- **WHAT IS BEING ASKED**
Copy each line of the entries that contains the word "computer".

EXERCISE DATA Start Marker

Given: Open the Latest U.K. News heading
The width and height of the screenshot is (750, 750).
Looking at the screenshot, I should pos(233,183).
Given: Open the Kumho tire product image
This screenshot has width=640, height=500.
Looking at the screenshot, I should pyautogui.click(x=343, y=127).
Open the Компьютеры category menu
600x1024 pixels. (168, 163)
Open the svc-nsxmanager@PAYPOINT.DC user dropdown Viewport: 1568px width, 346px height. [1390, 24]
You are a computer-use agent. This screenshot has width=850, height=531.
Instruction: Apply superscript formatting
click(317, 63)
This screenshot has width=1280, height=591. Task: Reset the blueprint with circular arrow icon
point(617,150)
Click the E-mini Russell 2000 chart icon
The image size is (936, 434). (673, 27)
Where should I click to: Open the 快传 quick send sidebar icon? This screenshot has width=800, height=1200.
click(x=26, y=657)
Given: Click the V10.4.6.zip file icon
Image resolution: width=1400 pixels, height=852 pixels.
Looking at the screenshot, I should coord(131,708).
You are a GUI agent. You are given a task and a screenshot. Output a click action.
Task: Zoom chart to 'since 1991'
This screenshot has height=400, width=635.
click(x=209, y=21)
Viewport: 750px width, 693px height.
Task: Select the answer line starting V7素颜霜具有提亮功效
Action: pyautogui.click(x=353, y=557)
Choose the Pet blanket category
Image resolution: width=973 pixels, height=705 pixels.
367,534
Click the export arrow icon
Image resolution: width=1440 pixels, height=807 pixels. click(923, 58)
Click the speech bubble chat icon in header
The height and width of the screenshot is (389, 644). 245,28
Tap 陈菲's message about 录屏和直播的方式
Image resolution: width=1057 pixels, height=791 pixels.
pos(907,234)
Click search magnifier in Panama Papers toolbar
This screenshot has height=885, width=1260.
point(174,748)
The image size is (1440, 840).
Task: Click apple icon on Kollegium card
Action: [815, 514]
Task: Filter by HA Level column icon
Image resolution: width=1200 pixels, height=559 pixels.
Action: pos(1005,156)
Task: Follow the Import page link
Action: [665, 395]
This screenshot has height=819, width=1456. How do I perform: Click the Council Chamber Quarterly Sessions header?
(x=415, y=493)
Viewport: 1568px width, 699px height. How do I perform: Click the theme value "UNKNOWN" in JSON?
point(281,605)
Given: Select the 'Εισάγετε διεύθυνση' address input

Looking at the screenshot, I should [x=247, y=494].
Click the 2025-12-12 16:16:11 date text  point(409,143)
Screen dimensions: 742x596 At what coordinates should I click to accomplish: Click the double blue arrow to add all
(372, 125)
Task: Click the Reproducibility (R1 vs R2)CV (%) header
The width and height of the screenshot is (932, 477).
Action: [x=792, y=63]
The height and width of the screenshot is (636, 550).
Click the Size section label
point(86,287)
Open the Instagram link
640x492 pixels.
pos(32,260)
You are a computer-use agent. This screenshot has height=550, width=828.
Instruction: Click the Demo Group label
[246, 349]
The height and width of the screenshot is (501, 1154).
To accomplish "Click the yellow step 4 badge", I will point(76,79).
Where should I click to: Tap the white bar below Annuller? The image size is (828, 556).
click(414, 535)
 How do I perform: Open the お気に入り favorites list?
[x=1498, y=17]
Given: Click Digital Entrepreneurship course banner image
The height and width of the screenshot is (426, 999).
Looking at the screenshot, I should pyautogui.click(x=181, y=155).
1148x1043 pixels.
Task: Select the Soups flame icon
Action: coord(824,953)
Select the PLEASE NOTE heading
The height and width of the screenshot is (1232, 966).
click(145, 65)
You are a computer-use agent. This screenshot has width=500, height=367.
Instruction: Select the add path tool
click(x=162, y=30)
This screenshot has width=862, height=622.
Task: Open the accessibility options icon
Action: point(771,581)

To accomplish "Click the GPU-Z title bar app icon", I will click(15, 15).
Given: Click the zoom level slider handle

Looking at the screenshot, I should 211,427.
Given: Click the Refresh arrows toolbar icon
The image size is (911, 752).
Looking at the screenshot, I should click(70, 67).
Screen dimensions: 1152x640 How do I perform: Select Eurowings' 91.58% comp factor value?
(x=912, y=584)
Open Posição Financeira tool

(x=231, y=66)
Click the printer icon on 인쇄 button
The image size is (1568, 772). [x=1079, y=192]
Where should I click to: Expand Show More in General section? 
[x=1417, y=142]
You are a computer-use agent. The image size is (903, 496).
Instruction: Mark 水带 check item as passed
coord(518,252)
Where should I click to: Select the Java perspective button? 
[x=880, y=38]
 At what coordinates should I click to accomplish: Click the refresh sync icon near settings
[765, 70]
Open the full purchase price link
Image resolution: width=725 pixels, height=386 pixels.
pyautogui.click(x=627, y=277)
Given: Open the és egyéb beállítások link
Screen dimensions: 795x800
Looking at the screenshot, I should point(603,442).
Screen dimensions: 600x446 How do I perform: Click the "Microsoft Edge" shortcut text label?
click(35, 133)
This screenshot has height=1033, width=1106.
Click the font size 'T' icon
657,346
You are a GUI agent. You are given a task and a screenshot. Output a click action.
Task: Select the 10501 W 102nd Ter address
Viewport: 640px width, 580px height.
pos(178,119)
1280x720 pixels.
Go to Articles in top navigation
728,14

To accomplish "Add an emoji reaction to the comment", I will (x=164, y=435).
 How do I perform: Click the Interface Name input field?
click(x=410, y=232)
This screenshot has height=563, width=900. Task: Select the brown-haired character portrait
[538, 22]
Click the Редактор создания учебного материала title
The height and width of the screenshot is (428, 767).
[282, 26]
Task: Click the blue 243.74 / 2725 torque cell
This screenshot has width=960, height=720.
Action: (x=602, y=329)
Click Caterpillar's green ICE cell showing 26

EXERCISE DATA End Marker

- **YOUR SOLUTION**
You are a computer-use agent. This screenshot has width=850, height=531.
You are a computer-use agent. This screenshot has height=550, width=828.
You are a computer-use agent. This screenshot has width=500, height=367.
You are a computer-use agent. The image size is (903, 496).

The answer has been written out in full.